MAPPER REG BIT          -| PA1/OSCIN               MOSI/PC6 |-	 SPI?
CIC Din                 -| PA2/OSCOUT               SCK/PC5 |-	 SPI?
                        -| VSS                          PC4 |-	NES /IRQ
                        -| Vcap                         PC3 |-  CIC Dout?
                        -| VDD                      SCL/PB4 |-	NES CPU R/W
SPI? CICrst?            -| PA3/SPI_NSS              SDA/PB5 |-	NES A13
                          ---------------------------------
The simplest method I could come up with would be to designate an unused mapper register bit to have the NES signal/interupt the mcu that it wants it's attention to start communicating to it. However this mcu interrupt must have a lower priority than CIC comms. Assuming a '377 is being used for the mapper reg we probably have an unused bit, even a BNROM utilizing a '161 has a unused bit if the PRG-ROM is <= 256KByte.

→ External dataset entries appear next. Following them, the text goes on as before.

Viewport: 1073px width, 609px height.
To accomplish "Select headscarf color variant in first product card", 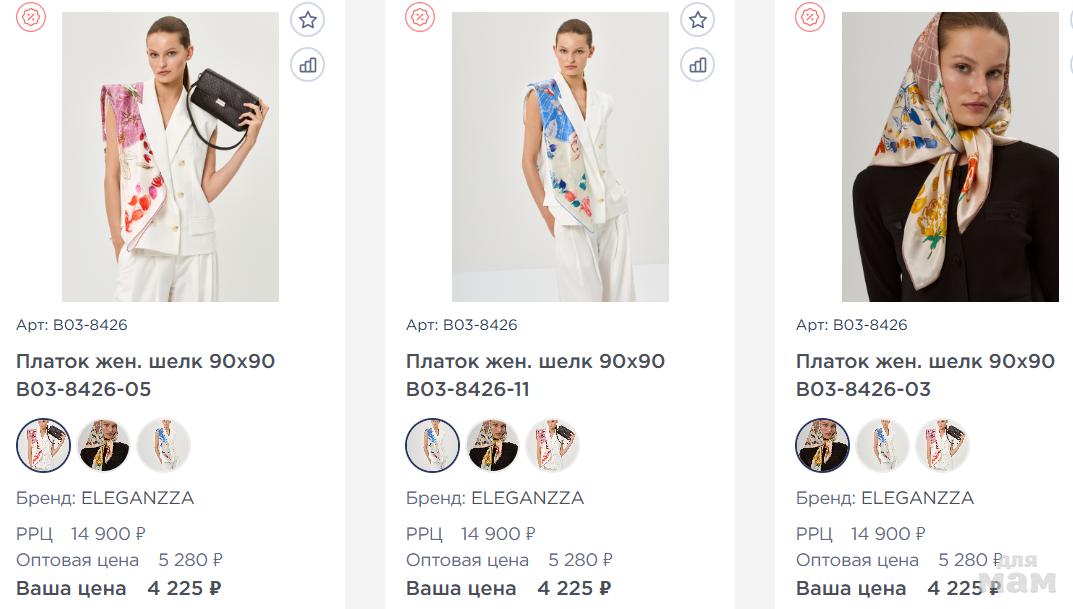I will tap(103, 445).
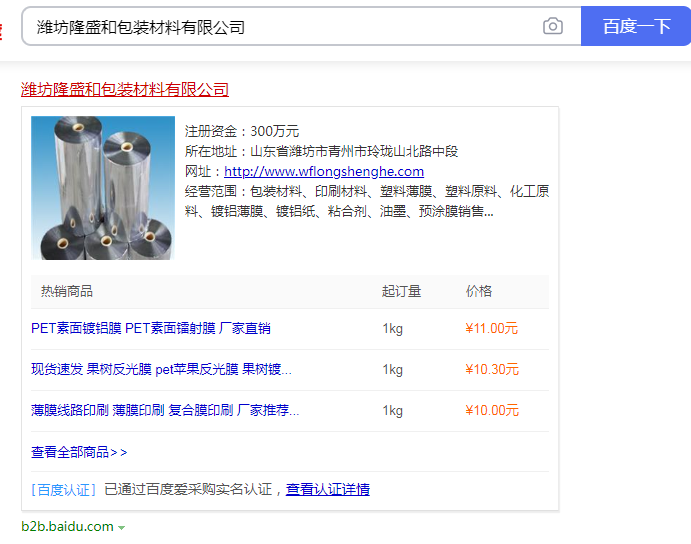Click the 起订量 column header
691x544 pixels.
click(x=401, y=291)
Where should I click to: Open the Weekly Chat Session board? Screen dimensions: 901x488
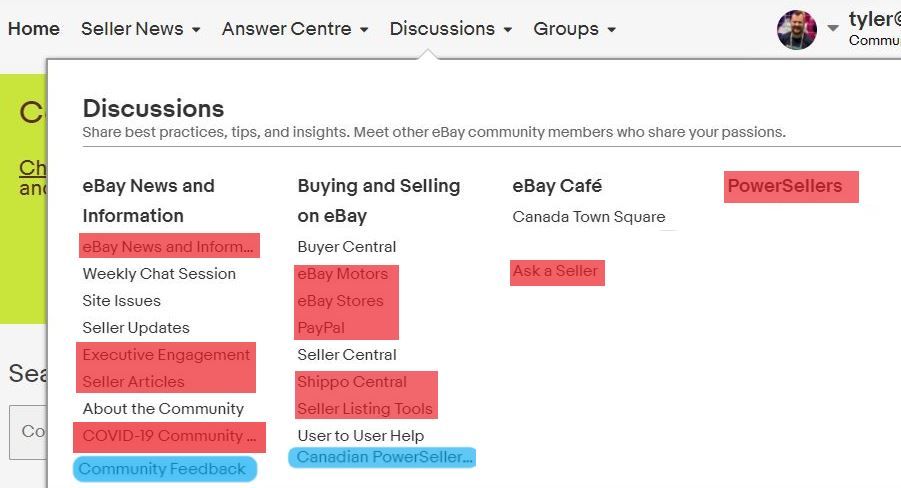tap(159, 274)
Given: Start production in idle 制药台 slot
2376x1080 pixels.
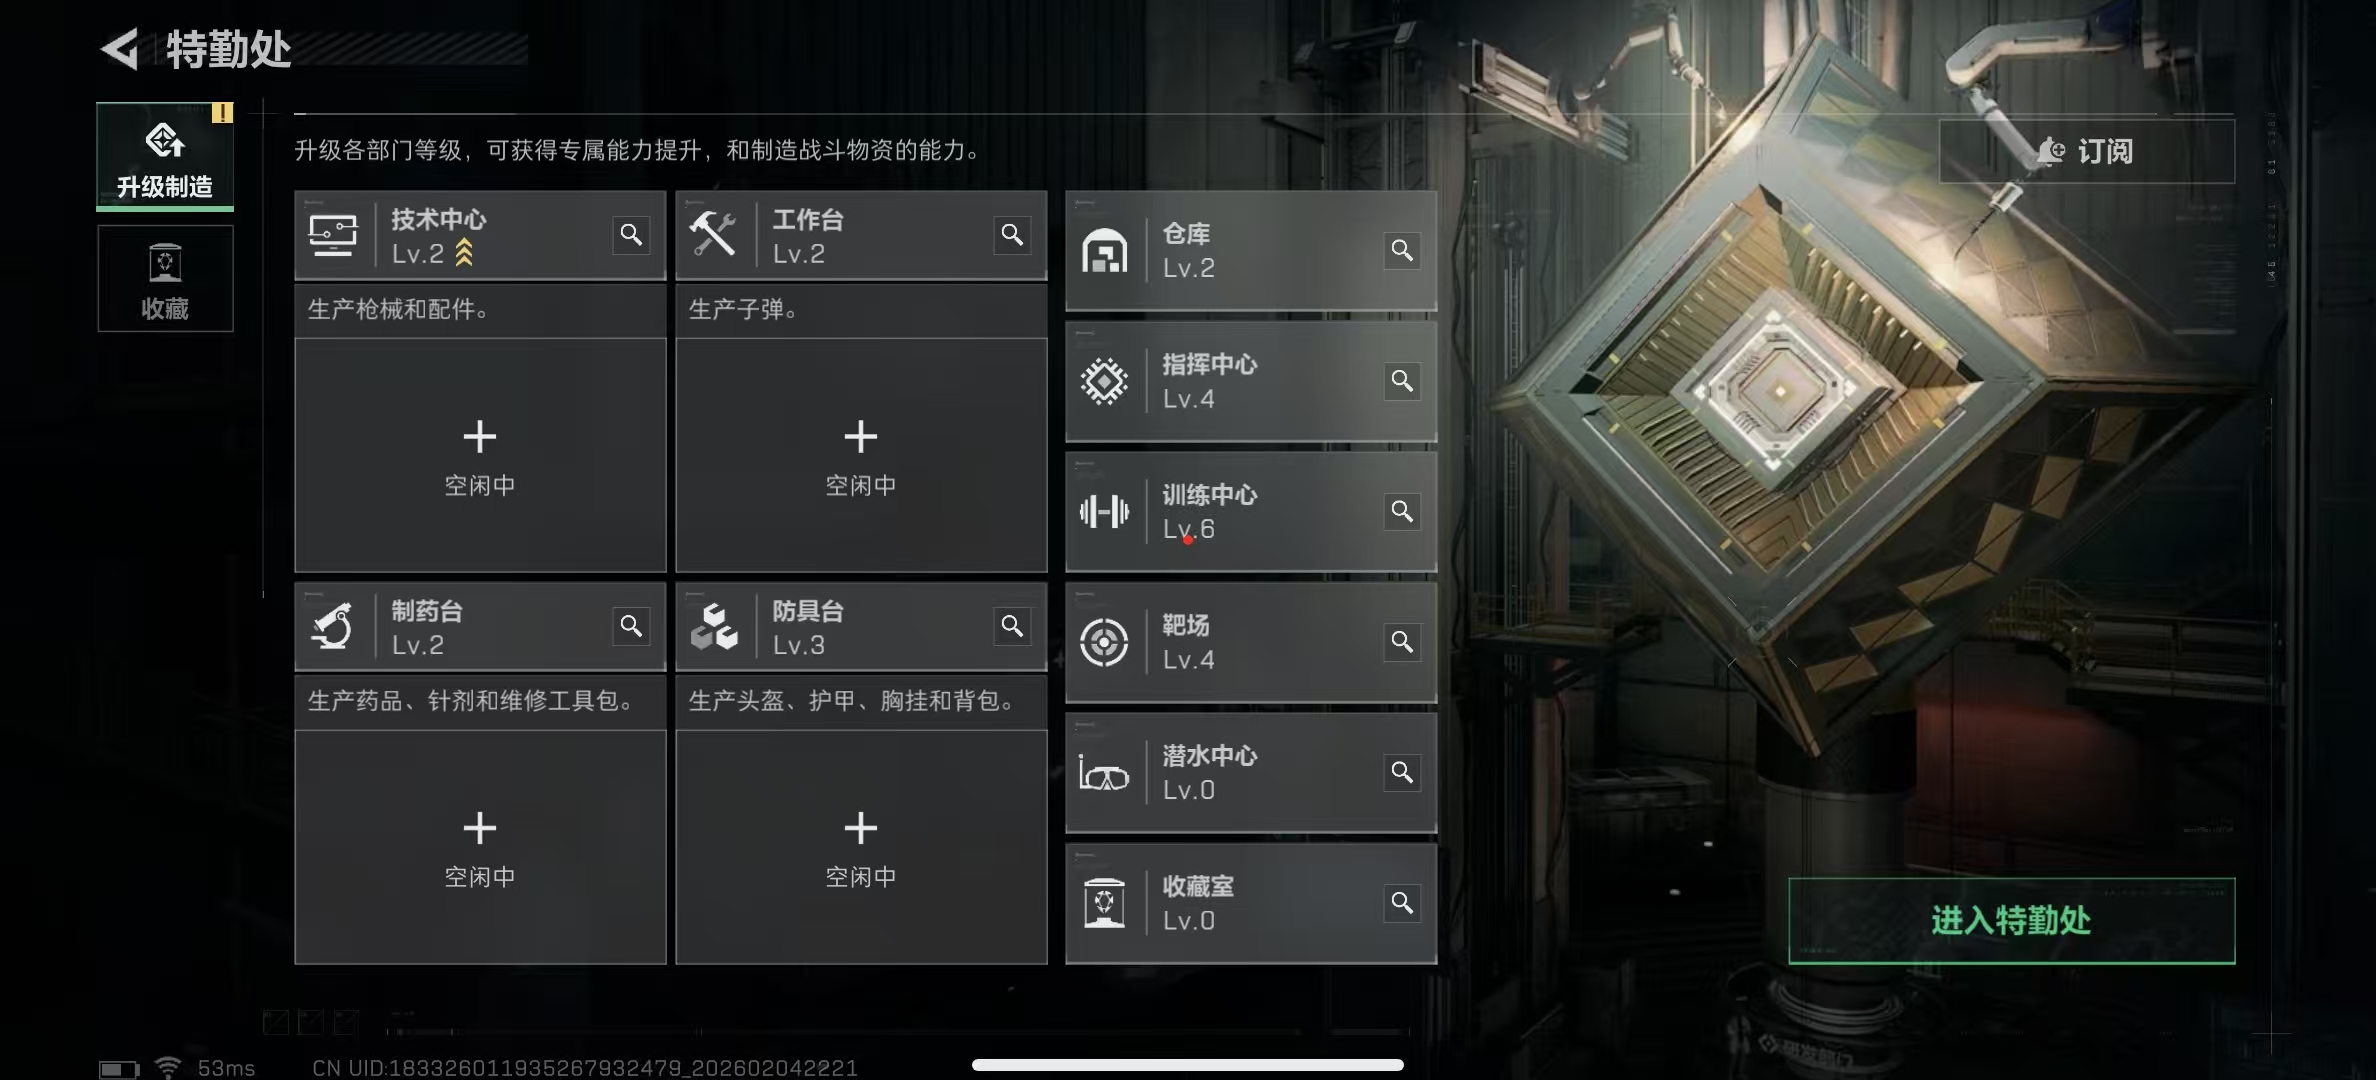Looking at the screenshot, I should (480, 847).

When the mapper bit is set (presumably $8000.7) the mcu would be instructed to start listening to CPU writes when CPU A13 is high. This maps mcu's register to $6000-7FFF, but also maps/overlaps the PPU $2000-3FFF. This was the fewest number of pins I could come up with for decoding that seems reasonable. Moving the mcu reg bits to SPI's PC bits would give more bits for decoding and potentially decoding CPU A14 perhaps. But A13 seems sufficient as it blocks writes to RAM and the APU which seems helpful to me. The user would have to take care to not accidentally write to the PPU and mcu at the same time, but one should already be very deliberate when writing to the PPU.

My proposed pin assignments would allow for 4bit nibble wide read/writes at a minimum. If one wasn't looking to utilize the UART then the entirety of PORT D could be used for 6bit wide accesses.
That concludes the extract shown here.